Uma característica do Século XXI é que na mesma medida em que aumentaram os recursos de comunicação, também ocorreram as possibilidades de isolamento social. Praticar atividades online ou home-office são exemplos desta característica. A IA pode apoiar momentos de solidão que crianças e jovens sofrem, por exemplo, quando estão doentes. Se são tímidos ou sofrem ansiedade social podem se “proteger” ou “esconder” via recursos da IA. Podem também explorar ou experimentar possibilidades que não têm coragem de realizar publicamente. Mais que isso, a IA hoje é uma imensa biblioteca que disponibiliza dados e informações sobre qualquer conteúdo. Saber e poder usar e saber se proteger são vantagens. O oposto pode ser muito perigoso. Daí a importância de os adultos exercerem uma supervisão cuidadosa de seu uso.

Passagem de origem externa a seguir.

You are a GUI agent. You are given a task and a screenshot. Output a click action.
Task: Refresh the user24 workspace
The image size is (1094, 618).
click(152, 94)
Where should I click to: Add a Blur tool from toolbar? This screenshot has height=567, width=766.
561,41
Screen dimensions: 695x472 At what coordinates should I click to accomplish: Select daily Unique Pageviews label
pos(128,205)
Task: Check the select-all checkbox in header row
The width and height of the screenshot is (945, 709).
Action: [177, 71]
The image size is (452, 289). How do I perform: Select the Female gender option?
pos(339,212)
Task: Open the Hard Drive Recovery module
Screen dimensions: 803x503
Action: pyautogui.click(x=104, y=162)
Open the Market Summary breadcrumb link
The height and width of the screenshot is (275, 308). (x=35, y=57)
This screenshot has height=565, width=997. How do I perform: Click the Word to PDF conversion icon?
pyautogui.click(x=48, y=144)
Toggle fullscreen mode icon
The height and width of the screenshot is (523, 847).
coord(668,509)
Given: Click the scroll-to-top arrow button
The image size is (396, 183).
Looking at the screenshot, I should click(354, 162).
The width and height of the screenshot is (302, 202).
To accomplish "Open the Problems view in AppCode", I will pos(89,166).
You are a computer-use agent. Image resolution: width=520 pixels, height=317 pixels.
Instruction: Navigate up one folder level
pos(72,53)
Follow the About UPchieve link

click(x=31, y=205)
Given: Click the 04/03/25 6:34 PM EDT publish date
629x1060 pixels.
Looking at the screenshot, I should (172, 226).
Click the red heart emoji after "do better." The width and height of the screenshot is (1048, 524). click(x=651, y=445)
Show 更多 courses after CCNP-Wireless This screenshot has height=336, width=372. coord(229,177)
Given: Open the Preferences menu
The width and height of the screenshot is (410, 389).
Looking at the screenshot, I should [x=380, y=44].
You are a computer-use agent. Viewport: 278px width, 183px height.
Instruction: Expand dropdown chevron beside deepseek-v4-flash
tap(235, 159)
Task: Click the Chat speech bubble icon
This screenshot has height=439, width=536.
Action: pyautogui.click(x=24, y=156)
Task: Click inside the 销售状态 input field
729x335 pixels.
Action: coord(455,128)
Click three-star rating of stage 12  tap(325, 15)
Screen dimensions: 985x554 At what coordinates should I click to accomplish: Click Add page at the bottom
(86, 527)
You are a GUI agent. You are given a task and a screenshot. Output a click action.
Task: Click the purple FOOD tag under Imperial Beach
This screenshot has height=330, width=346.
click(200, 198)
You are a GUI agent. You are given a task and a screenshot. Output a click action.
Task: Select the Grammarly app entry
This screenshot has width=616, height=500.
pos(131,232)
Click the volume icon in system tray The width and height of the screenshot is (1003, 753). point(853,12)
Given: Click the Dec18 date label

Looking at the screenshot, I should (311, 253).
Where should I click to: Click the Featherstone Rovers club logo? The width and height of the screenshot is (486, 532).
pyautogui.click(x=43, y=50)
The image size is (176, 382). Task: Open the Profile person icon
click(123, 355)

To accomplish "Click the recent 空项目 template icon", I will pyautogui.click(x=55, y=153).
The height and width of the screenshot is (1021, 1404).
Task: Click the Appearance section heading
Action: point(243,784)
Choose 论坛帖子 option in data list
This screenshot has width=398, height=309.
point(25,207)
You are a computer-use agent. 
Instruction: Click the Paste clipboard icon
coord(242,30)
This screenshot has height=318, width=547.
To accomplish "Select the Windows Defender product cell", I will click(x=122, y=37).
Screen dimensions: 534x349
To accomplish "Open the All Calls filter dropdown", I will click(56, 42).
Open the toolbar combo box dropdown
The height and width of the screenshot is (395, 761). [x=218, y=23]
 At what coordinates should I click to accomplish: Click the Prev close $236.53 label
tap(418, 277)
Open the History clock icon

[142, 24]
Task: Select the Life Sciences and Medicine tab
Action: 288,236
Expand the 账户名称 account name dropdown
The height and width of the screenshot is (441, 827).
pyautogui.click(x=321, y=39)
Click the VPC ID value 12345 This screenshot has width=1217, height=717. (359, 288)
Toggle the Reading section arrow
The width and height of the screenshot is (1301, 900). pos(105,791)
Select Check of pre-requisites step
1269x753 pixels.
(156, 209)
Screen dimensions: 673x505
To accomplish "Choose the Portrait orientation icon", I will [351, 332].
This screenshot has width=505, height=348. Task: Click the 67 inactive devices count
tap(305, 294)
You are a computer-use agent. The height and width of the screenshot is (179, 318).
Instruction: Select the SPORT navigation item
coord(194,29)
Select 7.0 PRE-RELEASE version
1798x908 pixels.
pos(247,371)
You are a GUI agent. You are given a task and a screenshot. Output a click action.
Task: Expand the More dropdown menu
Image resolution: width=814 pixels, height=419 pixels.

É importante que estejamos atentos ao uso de IA por crianças pequenas. Elas ainda não têm recursos cognitivos para diferenciar e integrar a realidade com suas representações. Afetivamente são mais sensíveis e influenciáveis. Têm pouco poder de crítica. São vulneráveis à sedução de programas e plataformas. O mesmo pode acontecer com os jovens. Eles buscam identidades, gostam de explorar e experimentar novidades. São influenciáveis e buscam companhia. Ao mesmo tempo, são vulneráveis e ainda não têm respostas definidas para suas escolhas e projetos de vida. A IA “sabe” dar respostas. E os jovens sabem fazer boas perguntas. Com os adolescentes (com idade de 14 a 18 anos), essa relação se torna ainda mais complexa. Eles se encontram na passagem do proibido ou restringido para o permitido ou autocontrolável. Daí serem facilmente expostos a várias formas de exploração e se tornarem emocionalmente dependentes da IA.
Convém não esquecer que a geração Alpha (nascidos a partir de 2010) é uma geração imersa na cultura digital. Uma geração, por enquanto, aparentemente, desprotegida.